When you copy the material, keep each line exactly as it appears.
+++ Material for the task
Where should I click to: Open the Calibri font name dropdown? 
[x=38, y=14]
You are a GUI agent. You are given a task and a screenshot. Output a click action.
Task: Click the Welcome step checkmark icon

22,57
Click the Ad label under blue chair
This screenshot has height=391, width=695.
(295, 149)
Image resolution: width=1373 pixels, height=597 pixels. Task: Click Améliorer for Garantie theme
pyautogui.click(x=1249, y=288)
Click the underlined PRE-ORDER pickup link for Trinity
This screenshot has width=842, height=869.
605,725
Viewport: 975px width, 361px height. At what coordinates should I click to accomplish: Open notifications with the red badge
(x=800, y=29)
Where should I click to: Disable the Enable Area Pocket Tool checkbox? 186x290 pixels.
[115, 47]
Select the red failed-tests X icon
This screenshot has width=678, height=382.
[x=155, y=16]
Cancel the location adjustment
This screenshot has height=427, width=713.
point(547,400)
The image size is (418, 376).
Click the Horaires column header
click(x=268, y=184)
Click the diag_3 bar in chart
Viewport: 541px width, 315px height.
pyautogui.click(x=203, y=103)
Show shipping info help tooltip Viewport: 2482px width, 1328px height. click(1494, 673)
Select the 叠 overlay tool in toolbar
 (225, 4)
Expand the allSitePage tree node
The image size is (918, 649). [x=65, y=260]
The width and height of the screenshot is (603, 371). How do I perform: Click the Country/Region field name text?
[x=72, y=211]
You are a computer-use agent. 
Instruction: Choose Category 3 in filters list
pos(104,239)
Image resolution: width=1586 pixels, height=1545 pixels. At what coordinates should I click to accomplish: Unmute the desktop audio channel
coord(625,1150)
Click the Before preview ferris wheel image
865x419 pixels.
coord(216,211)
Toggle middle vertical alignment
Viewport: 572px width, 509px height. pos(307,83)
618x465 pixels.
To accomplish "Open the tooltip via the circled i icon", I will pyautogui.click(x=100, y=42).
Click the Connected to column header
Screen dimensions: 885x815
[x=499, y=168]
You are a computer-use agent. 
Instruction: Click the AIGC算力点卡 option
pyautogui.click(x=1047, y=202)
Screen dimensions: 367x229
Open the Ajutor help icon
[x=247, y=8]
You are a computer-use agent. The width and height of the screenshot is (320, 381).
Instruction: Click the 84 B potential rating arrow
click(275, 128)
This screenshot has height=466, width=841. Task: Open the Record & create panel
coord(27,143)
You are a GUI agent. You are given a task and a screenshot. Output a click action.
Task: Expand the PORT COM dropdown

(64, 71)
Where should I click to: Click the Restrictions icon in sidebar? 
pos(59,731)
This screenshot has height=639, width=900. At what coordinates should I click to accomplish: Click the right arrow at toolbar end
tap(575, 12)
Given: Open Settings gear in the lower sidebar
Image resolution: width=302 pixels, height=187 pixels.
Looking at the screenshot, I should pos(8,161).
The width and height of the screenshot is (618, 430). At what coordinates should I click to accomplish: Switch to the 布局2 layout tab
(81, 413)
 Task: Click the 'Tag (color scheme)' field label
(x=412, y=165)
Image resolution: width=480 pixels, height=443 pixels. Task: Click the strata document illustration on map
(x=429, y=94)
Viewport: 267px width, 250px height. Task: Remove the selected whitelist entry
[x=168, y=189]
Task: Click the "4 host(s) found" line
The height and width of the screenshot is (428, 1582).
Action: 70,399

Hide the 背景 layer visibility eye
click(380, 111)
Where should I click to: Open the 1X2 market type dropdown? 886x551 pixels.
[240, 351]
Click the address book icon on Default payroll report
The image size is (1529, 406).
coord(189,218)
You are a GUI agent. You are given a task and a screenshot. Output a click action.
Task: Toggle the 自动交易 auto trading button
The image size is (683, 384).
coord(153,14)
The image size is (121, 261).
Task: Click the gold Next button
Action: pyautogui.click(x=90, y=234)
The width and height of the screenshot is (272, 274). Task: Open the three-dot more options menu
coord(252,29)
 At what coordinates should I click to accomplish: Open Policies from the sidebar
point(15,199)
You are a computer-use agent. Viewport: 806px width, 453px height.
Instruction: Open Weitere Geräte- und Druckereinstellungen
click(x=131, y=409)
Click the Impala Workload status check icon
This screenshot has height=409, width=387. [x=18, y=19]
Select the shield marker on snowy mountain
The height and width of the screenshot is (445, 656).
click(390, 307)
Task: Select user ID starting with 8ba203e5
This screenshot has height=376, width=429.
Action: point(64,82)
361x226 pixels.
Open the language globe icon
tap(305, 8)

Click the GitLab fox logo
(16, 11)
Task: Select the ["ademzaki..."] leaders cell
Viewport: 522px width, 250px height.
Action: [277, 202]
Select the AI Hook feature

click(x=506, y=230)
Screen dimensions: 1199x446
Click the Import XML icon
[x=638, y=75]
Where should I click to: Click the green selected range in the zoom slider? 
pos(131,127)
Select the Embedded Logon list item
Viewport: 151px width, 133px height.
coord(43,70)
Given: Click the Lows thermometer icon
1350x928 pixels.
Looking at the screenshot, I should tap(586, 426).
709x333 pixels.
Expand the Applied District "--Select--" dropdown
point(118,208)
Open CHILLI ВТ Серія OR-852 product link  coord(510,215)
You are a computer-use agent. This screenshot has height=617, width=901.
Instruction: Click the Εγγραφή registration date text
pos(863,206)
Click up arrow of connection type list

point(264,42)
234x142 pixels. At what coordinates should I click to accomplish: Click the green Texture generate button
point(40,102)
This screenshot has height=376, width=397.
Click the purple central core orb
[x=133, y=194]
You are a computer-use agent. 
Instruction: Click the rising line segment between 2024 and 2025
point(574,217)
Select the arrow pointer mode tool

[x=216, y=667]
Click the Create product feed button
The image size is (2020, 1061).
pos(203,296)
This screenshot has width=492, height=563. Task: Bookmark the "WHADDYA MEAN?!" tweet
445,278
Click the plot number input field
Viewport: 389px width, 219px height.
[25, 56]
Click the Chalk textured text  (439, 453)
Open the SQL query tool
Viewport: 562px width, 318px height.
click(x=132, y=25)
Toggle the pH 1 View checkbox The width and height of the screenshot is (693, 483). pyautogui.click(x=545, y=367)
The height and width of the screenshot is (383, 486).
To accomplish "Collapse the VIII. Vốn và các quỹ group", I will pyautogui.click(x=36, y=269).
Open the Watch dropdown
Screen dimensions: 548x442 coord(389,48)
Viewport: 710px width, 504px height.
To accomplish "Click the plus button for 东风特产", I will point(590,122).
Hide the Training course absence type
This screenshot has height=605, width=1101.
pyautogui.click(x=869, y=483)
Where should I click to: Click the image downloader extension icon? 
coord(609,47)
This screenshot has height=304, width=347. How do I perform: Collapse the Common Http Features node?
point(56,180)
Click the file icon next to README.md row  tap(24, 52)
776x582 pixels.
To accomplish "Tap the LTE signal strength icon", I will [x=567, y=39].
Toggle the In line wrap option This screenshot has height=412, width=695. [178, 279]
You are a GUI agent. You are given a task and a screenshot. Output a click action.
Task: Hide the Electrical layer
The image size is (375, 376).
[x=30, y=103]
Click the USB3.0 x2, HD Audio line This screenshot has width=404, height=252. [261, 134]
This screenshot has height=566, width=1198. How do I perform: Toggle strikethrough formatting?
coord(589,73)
++++++
_Solution to this exercise:_
Where should I click to: Open the Calibri font name dropdown? 
[x=38, y=14]
You are a GUI agent. You are given a task and a screenshot. Output a click action.
Task: Click the Welcome step checkmark icon

22,57
Click the Ad label under blue chair
This screenshot has height=391, width=695.
(295, 149)
Image resolution: width=1373 pixels, height=597 pixels. Task: Click Améliorer for Garantie theme
pyautogui.click(x=1249, y=288)
Click the underlined PRE-ORDER pickup link for Trinity
This screenshot has width=842, height=869.
605,725
Viewport: 975px width, 361px height. At what coordinates should I click to accomplish: Open notifications with the red badge
(x=800, y=29)
Where should I click to: Disable the Enable Area Pocket Tool checkbox? 186x290 pixels.
[115, 47]
Select the red failed-tests X icon
This screenshot has width=678, height=382.
[x=155, y=16]
Cancel the location adjustment
This screenshot has height=427, width=713.
point(547,400)
The image size is (418, 376).
Click the Horaires column header
click(x=268, y=184)
Click the diag_3 bar in chart
Viewport: 541px width, 315px height.
pyautogui.click(x=203, y=103)
Show shipping info help tooltip Viewport: 2482px width, 1328px height. click(1494, 673)
Select the 叠 overlay tool in toolbar
 (225, 4)
Expand the allSitePage tree node
The image size is (918, 649). [x=65, y=260]
The width and height of the screenshot is (603, 371). How do I perform: Click the Country/Region field name text?
[x=72, y=211]
You are a computer-use agent. 
Instruction: Choose Category 3 in filters list
pos(104,239)
Image resolution: width=1586 pixels, height=1545 pixels. At what coordinates should I click to accomplish: Unmute the desktop audio channel
coord(625,1150)
Click the Before preview ferris wheel image
865x419 pixels.
coord(216,211)
Toggle middle vertical alignment
Viewport: 572px width, 509px height. pos(307,83)
618x465 pixels.
To accomplish "Open the tooltip via the circled i icon", I will pyautogui.click(x=100, y=42).
Click the Connected to column header
Screen dimensions: 885x815
[x=499, y=168]
You are a computer-use agent. 
Instruction: Click the AIGC算力点卡 option
pyautogui.click(x=1047, y=202)
Screen dimensions: 367x229
Open the Ajutor help icon
[x=247, y=8]
You are a computer-use agent. The width and height of the screenshot is (320, 381).
Instruction: Click the 84 B potential rating arrow
click(275, 128)
This screenshot has height=466, width=841. Task: Open the Record & create panel
coord(27,143)
You are a GUI agent. You are given a task and a screenshot. Output a click action.
Task: Expand the PORT COM dropdown

(64, 71)
Where should I click to: Click the Restrictions icon in sidebar? 
pos(59,731)
This screenshot has height=639, width=900. At what coordinates should I click to accomplish: Click the right arrow at toolbar end
tap(575, 12)
Given: Open Settings gear in the lower sidebar
Image resolution: width=302 pixels, height=187 pixels.
Looking at the screenshot, I should pos(8,161).
The width and height of the screenshot is (618, 430). At what coordinates should I click to accomplish: Switch to the 布局2 layout tab
(81, 413)
 Task: Click the 'Tag (color scheme)' field label
(x=412, y=165)
Image resolution: width=480 pixels, height=443 pixels. Task: Click the strata document illustration on map
(x=429, y=94)
Viewport: 267px width, 250px height. Task: Remove the selected whitelist entry
[x=168, y=189]
Task: Click the "4 host(s) found" line
The height and width of the screenshot is (428, 1582).
Action: 70,399

Hide the 背景 layer visibility eye
click(380, 111)
Where should I click to: Open the 1X2 market type dropdown? 886x551 pixels.
[240, 351]
Click the address book icon on Default payroll report
The image size is (1529, 406).
coord(189,218)
You are a GUI agent. You are given a task and a screenshot. Output a click action.
Task: Toggle the 自动交易 auto trading button
The image size is (683, 384).
coord(153,14)
The image size is (121, 261).
Task: Click the gold Next button
Action: pyautogui.click(x=90, y=234)
The width and height of the screenshot is (272, 274). Task: Open the three-dot more options menu
coord(252,29)
 At what coordinates should I click to accomplish: Open Policies from the sidebar
point(15,199)
You are a computer-use agent. Viewport: 806px width, 453px height.
Instruction: Open Weitere Geräte- und Druckereinstellungen
click(x=131, y=409)
Click the Impala Workload status check icon
This screenshot has height=409, width=387. [x=18, y=19]
Select the shield marker on snowy mountain
The height and width of the screenshot is (445, 656).
click(390, 307)
Task: Select user ID starting with 8ba203e5
This screenshot has height=376, width=429.
Action: point(64,82)
361x226 pixels.
Open the language globe icon
tap(305, 8)

Click the GitLab fox logo
(16, 11)
Task: Select the ["ademzaki..."] leaders cell
Viewport: 522px width, 250px height.
Action: [277, 202]
Select the AI Hook feature

click(x=506, y=230)
Screen dimensions: 1199x446
Click the Import XML icon
[x=638, y=75]
Where should I click to: Click the green selected range in the zoom slider? 
pos(131,127)
Select the Embedded Logon list item
Viewport: 151px width, 133px height.
coord(43,70)
Given: Click the Lows thermometer icon
1350x928 pixels.
Looking at the screenshot, I should tap(586, 426).
709x333 pixels.
Expand the Applied District "--Select--" dropdown
point(118,208)
Open CHILLI ВТ Серія OR-852 product link  coord(510,215)
You are a computer-use agent. This screenshot has height=617, width=901.
Instruction: Click the Εγγραφή registration date text
pos(863,206)
Click up arrow of connection type list

point(264,42)
234x142 pixels. At what coordinates should I click to accomplish: Click the green Texture generate button
point(40,102)
This screenshot has height=376, width=397.
Click the purple central core orb
[x=133, y=194]
You are a computer-use agent. 
Instruction: Click the rising line segment between 2024 and 2025
point(574,217)
Select the arrow pointer mode tool

[x=216, y=667]
Click the Create product feed button
The image size is (2020, 1061).
pos(203,296)
This screenshot has width=492, height=563. Task: Bookmark the "WHADDYA MEAN?!" tweet
445,278
Click the plot number input field
Viewport: 389px width, 219px height.
[25, 56]
Click the Chalk textured text  (439, 453)
Open the SQL query tool
Viewport: 562px width, 318px height.
click(x=132, y=25)
Toggle the pH 1 View checkbox The width and height of the screenshot is (693, 483). pyautogui.click(x=545, y=367)
The height and width of the screenshot is (383, 486).
To accomplish "Collapse the VIII. Vốn và các quỹ group", I will pyautogui.click(x=36, y=269).
Open the Watch dropdown
Screen dimensions: 548x442 coord(389,48)
Viewport: 710px width, 504px height.
To accomplish "Click the plus button for 东风特产", I will point(590,122).
Hide the Training course absence type
This screenshot has height=605, width=1101.
pyautogui.click(x=869, y=483)
Where should I click to: Click the image downloader extension icon? 
coord(609,47)
This screenshot has height=304, width=347. How do I perform: Collapse the Common Http Features node?
point(56,180)
Click the file icon next to README.md row  tap(24, 52)
776x582 pixels.
To accomplish "Tap the LTE signal strength icon", I will [x=567, y=39].
Toggle the In line wrap option This screenshot has height=412, width=695. [178, 279]
You are a GUI agent. You are given a task and a screenshot. Output a click action.
Task: Hide the Electrical layer
The image size is (375, 376).
[x=30, y=103]
Click the USB3.0 x2, HD Audio line This screenshot has width=404, height=252. [261, 134]
This screenshot has height=566, width=1198. How do I perform: Toggle strikethrough formatting?
coord(589,73)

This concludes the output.